Data and methods: The common framework of the seven models allows for dynamic, continuous-time, discrete-event simulation of synthetic large populations in which persons are subject to the risk of developing the NC under study and are assigned a value of functional health and a probability of receiving a caregiver and of entering long-term care. Calculations for transitions are done every year over the life course, and costs are accumulated throughout the life of the synthetic person. The need to reconcile empirical estimates of incidence and mortality with prevalence required implementation of "cure" parameters for two of the NCs.
Results: The POHEM-Neurological meta-model integrates the latest Canadian microdata on neurological conditions and satisfies most criteria for validation of microsimulation models, including conceptualization, computer implementation, assessment of output plausibility, and comparison with external data.
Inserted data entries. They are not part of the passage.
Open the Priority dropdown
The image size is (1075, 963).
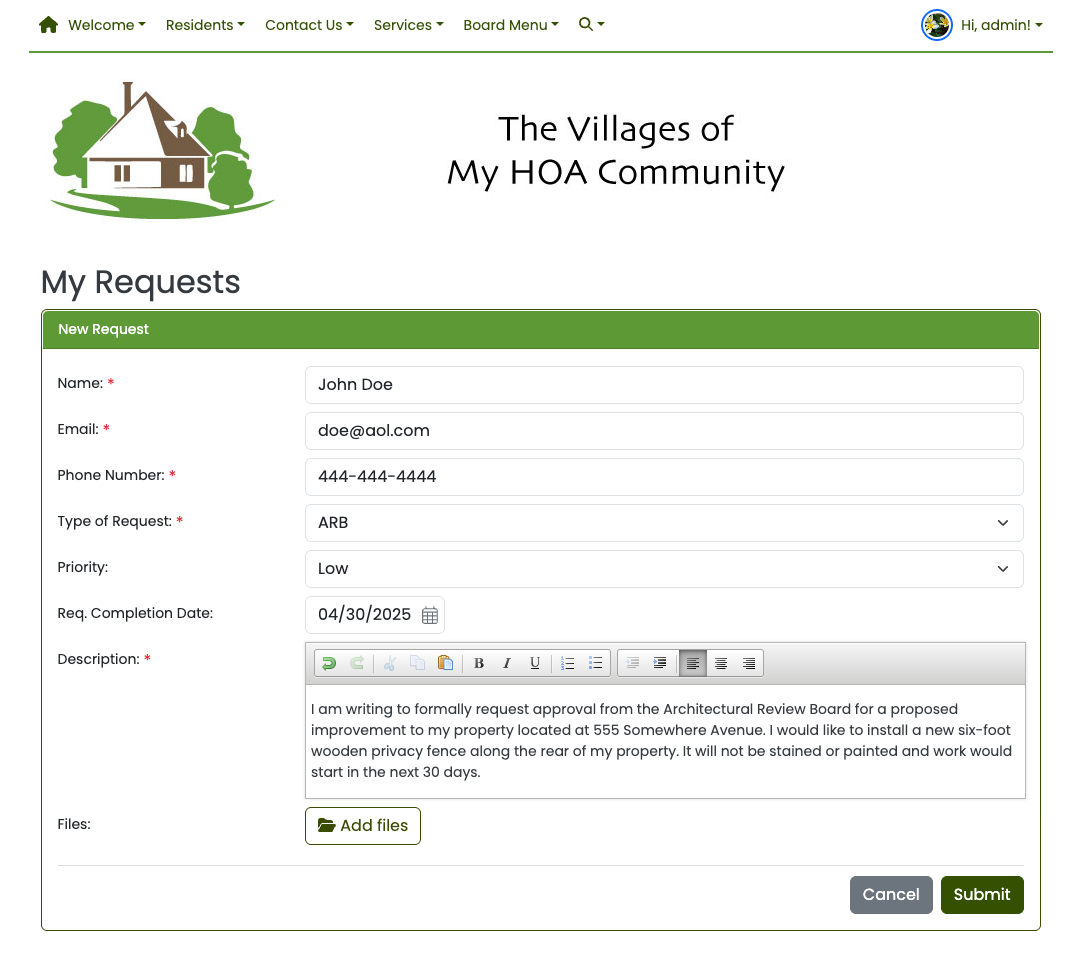[x=663, y=569]
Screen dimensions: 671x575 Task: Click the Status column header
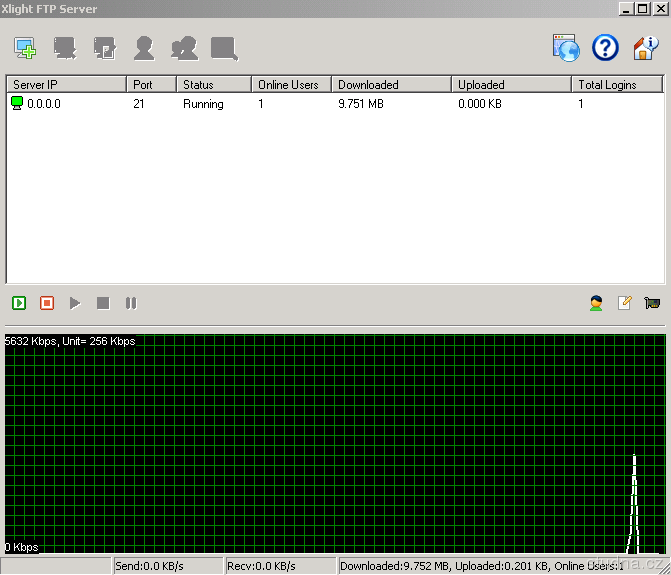click(213, 85)
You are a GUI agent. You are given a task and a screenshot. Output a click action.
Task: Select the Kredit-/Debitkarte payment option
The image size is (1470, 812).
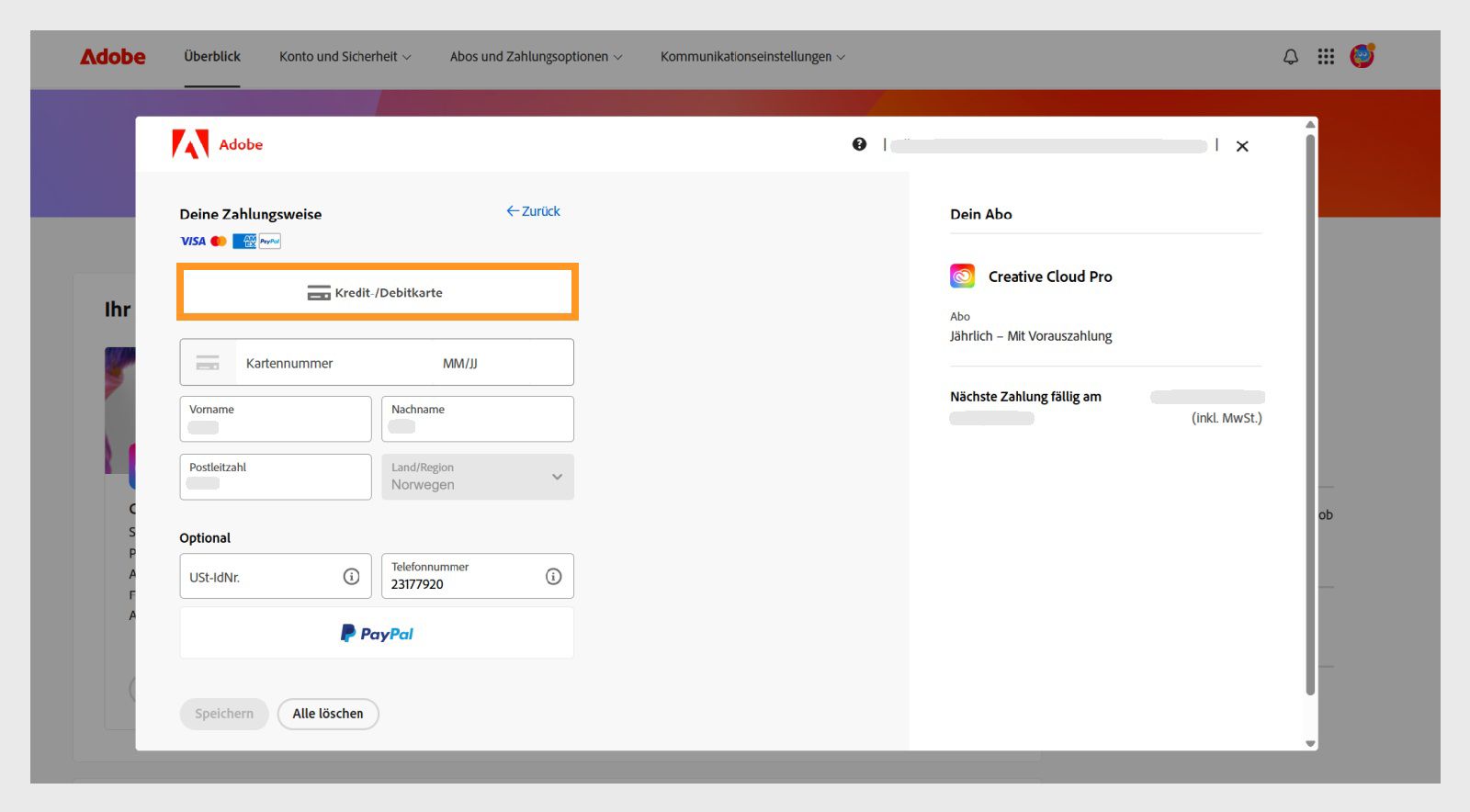pos(377,292)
Limitations include an absence of risk factors and the lack of uncertainty measures.
Interpretation: The POHEM-Neurological meta-model has been useful for projections of health and economic impacts of NCs on persons affected and their caregivers, and allows for comparison of specific scenarios to the base case.
Keywords: Alzheimer's disease and other dementias; Parkinson's disease; cerebral palsy; epilepsy; health costs; microsimulation; multiple sclerosis; traumatic brain injury; traumatic spinal cord injury.